• WHAT YOU WILL DO: Every line below needs to be transcribed without alteration, and no image may be carried over.

━━━━━━━━━━━━━━━━━━━━

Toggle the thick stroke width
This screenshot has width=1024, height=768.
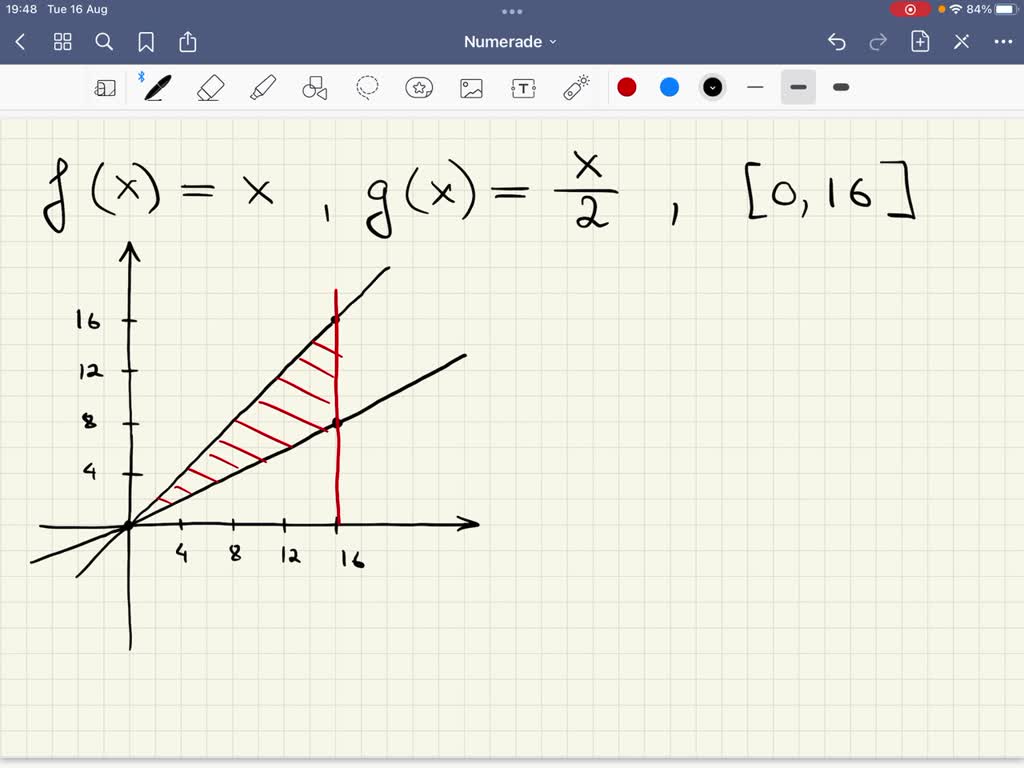click(840, 87)
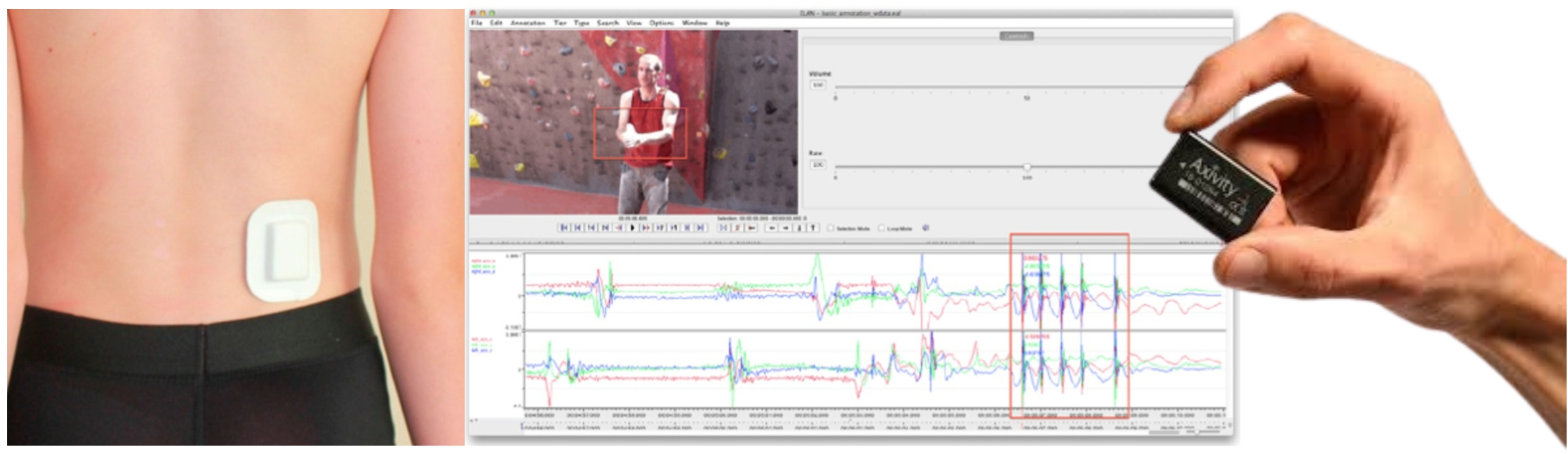Open the Tier menu
Viewport: 1568px width, 454px height.
[x=560, y=23]
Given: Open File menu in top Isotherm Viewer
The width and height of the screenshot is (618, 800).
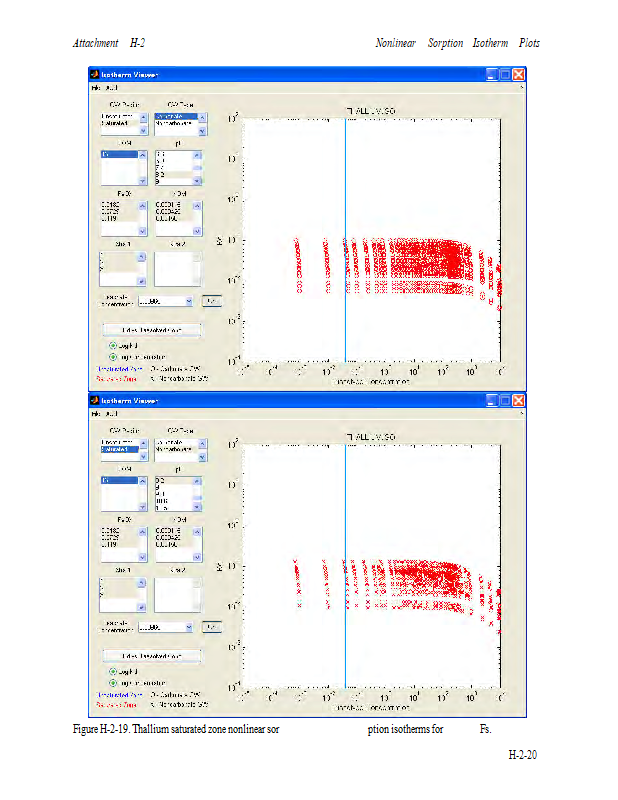Looking at the screenshot, I should pos(96,88).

━━━━━━━━━━━━━━━━━━━━

• FINISHED TASK:
Toggle the thick stroke width
This screenshot has width=1024, height=768.
click(840, 87)
Open the Tier menu
Viewport: 1568px width, 454px height.
[x=560, y=23]
Given: Open File menu in top Isotherm Viewer
The width and height of the screenshot is (618, 800).
Looking at the screenshot, I should pos(96,88).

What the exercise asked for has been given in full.